As France tentatively relaxes its Coronavirus restrictions, a process known as déconfinement, more train services are being introduced from Monday 11 May 2020. So next week, we’ll see more TGV trains running on long-distance routes, but do remember that there are still major restrictions on travel. And we’ll also see the reinstatement of more TER trains. These are the regional services which complement the core mainline network.
TERs are not just an add-on. The great majority of railway stations across France are served only by TER trains. They are the trains used for hops to market towns and big cities, but they can also be used for medium and long journeys.
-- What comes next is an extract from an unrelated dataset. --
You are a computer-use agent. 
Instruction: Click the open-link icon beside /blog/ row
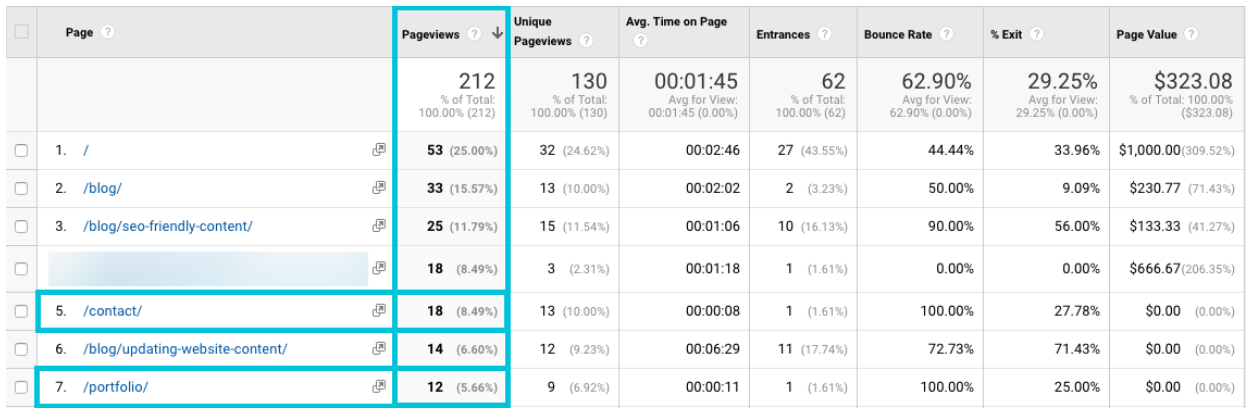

Indeed, it is possible to create long itineraries across France relying only on TER trains, and we have often commended such journeys as the best way to explore France by rail.
The great advantage of TER services is that you don’t generally need to pre-book. In ordinary times, you just hop on and ride. But these are not ordinary times. To avoid overcrowding on TER trains as France gently relaxes its Coronavirus restrictions, a system of regulated access to trains is being introduced on certain routes.
This does not apply throughout France. In Brittany, for example there are no restrictions. At the other end of the scale, in the Occitanie region of southern France all TER trains are affected from 11 May. There you need to have a coupon d’accès (boarding card) in order to be allowed to use a train. Similar schemes are being introduced in some other French regions, sometimes in an across-the-board way as in Occitanie but elsewhere in a more targeted and limited way.
In French Flanders, for example, the requirement to have a boarding card is limited to trains running to or from Lille. It doesn’t apply to other trains in that region. It’s not a question of whether your journey takes you to, from or through Lille. It’s the route of the train that counts. So if you are traveling from, say, Saint-Omer to Calais and the train originates in Lille, then you need a boarding card.
Where a boarding card is required, it is free of charge. It can of course only be used in conjunction with a valid rail ticket for the journey. The easiest way to get a coupon d’accès is by using the SNCF Assistant App or by checking on the regional TER site for your journey. That latter option requires a bit of understanding of French geography and TER regions. But SNCF have a useful map with live links to each of the eleven regions.
Our scan of the French regions suggests that it’s only for a small minority of TER trains that the new boarding card requirement is being introduced. But even within some regions there is considerable variation. In the Grand Est region, for example, it covers only a limited number of trains, mainly at peak commute times. But in many cases the only passengers entitled to secure a boarding card are season ticket holders.
In the Bourgogne-Franche-Comté region, the coupon d’accès requirement applies to just a single TER route, namely that from Dijon via Dole to Besançon. And even there, it’s only for seven trains in each direction each day. Even on this route it does not apply to any trains departing from Dijon or from Besançon between 09.00 and 15.30.
Where a boarding card is required to join a TER train, it may be obtained up to seven days prior to the date of travel in some regions, but only three days ahead in other regions. We expect that some consensus may emerge over the upcoming days.
Even in regions where the requirement to secure a boarding card is not being enforced, the TER authorities are publishing detailed lists of trains which are expected to be busy. The clear message here is 'stay safe by avoiding those busy trains and amend your travel plans to a quieter time of day.' Timetables are in a state of flux too. All regions have committed to posting the timetables which will apply for this coming week (ie. 11 to 15 May) on their dedicated regional TER website by Sunday afternoon (10 May). Finally, tucked away in the small print are some other restrictions. For an initial period, running just until early June, there are in some areas a ban on taking bicycles on TER trains.